**Task statement:**
Your output should be the lines from the one with "You are a GUI" through the last line of the records below, exactly as written, minus the pictures.

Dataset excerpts
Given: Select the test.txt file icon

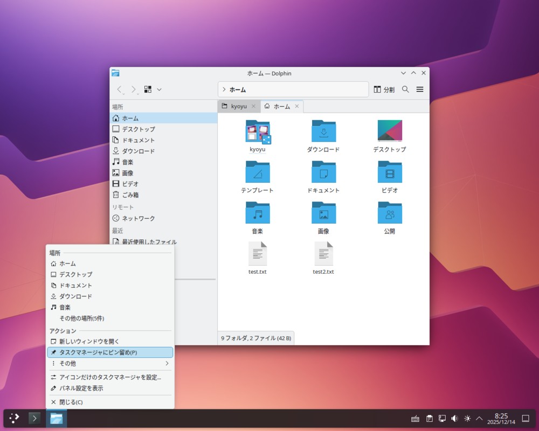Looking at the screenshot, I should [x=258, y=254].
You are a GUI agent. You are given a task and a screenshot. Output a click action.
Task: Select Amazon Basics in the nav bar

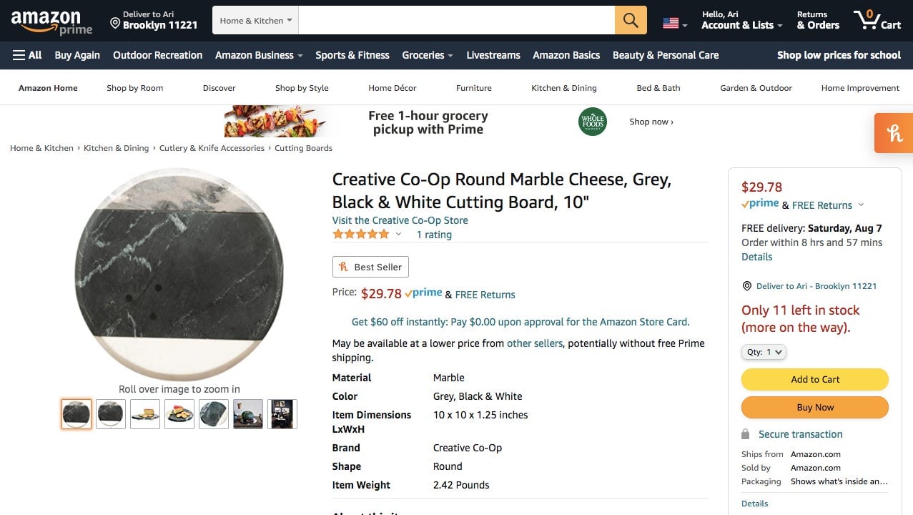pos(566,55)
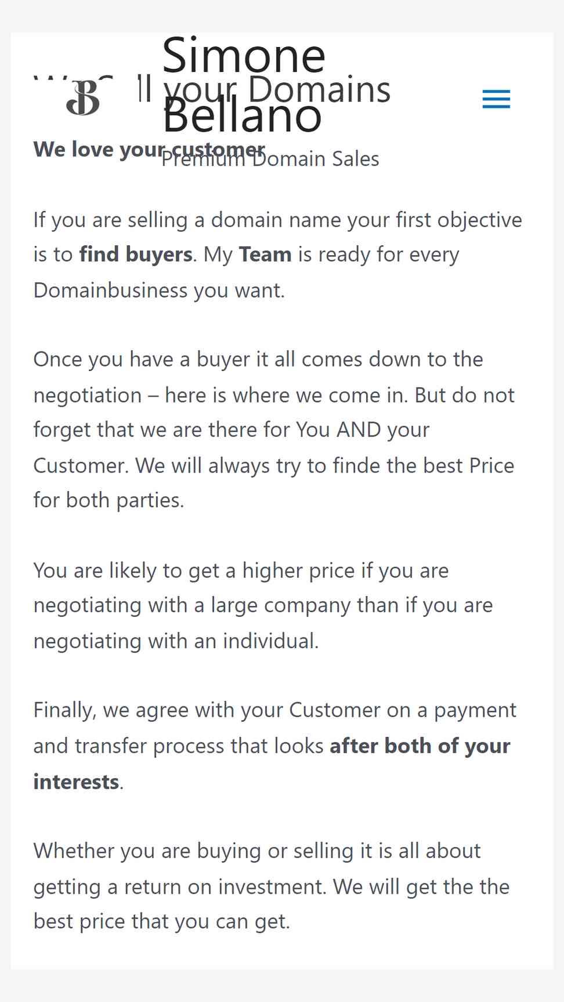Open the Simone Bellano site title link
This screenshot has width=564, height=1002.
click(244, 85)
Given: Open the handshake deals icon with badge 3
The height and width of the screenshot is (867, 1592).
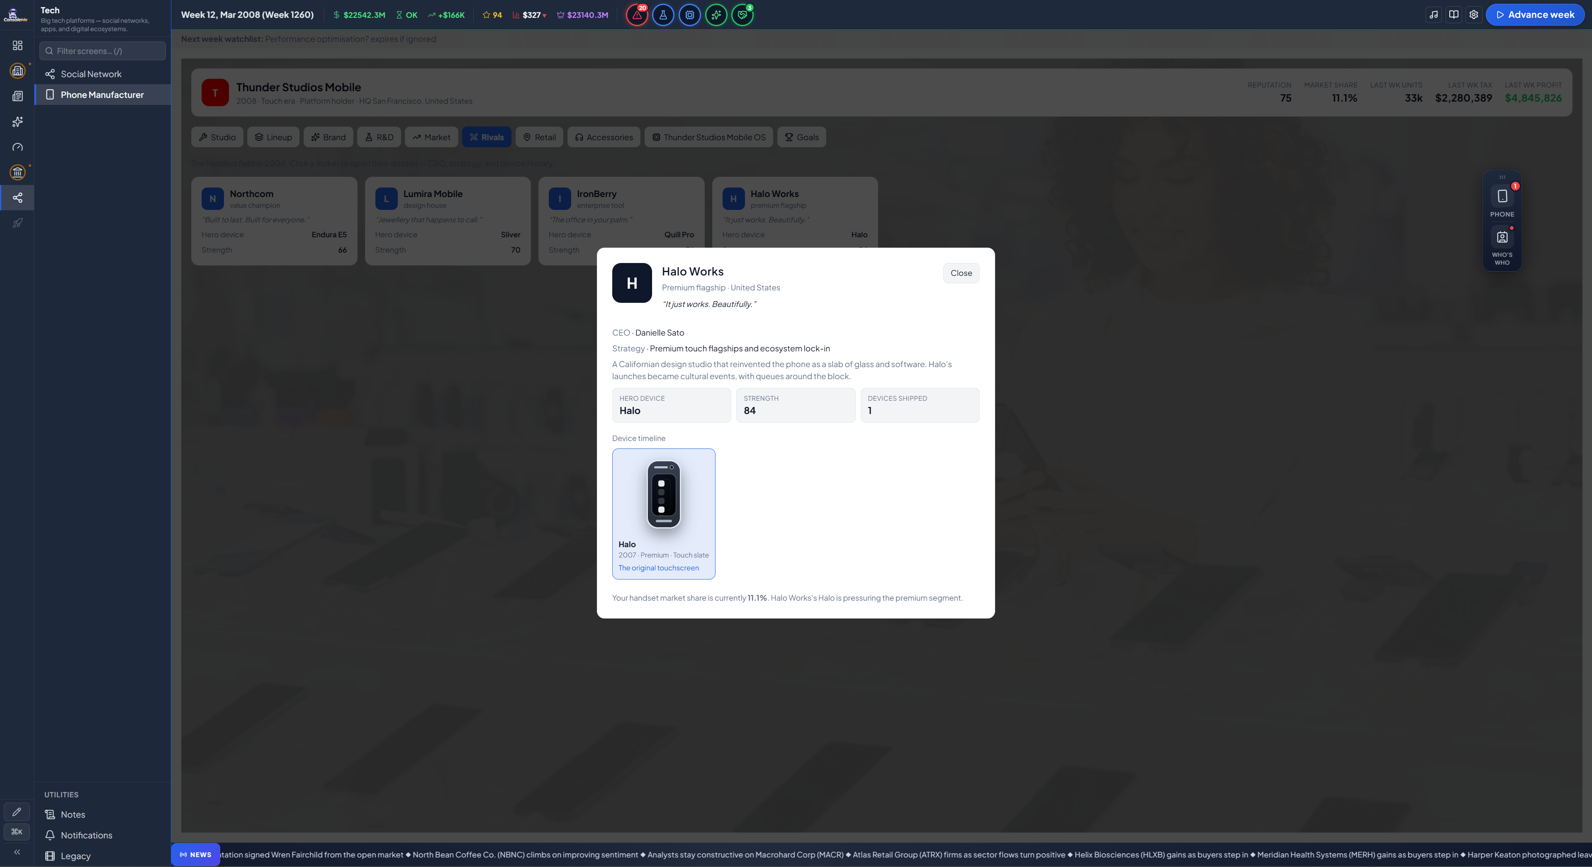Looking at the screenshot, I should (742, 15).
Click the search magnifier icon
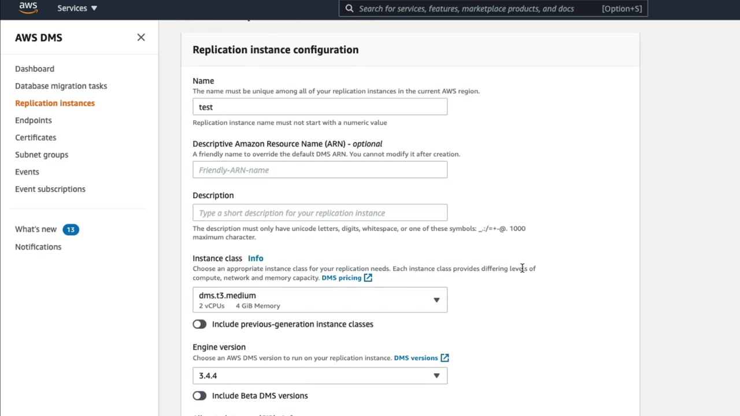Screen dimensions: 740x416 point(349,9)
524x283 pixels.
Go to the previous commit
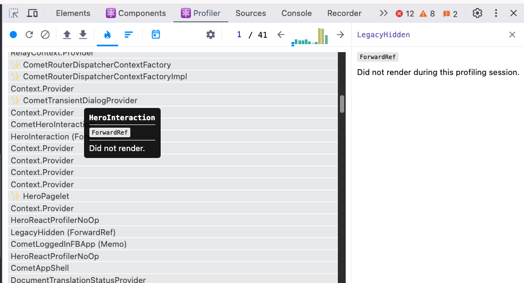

**Solution:**
You are a GUI agent. You are given a task and a screenshot. Output a click action.
Task: Select Amazon Basics in the nav bar

pos(566,55)
Open the Simone Bellano site title link
This screenshot has width=564, height=1002.
click(244, 85)
Given: Open the handshake deals icon with badge 3
The height and width of the screenshot is (867, 1592).
Looking at the screenshot, I should (742, 15).
Click the search magnifier icon
Screen dimensions: 740x416 point(349,9)
524x283 pixels.
Go to the previous commit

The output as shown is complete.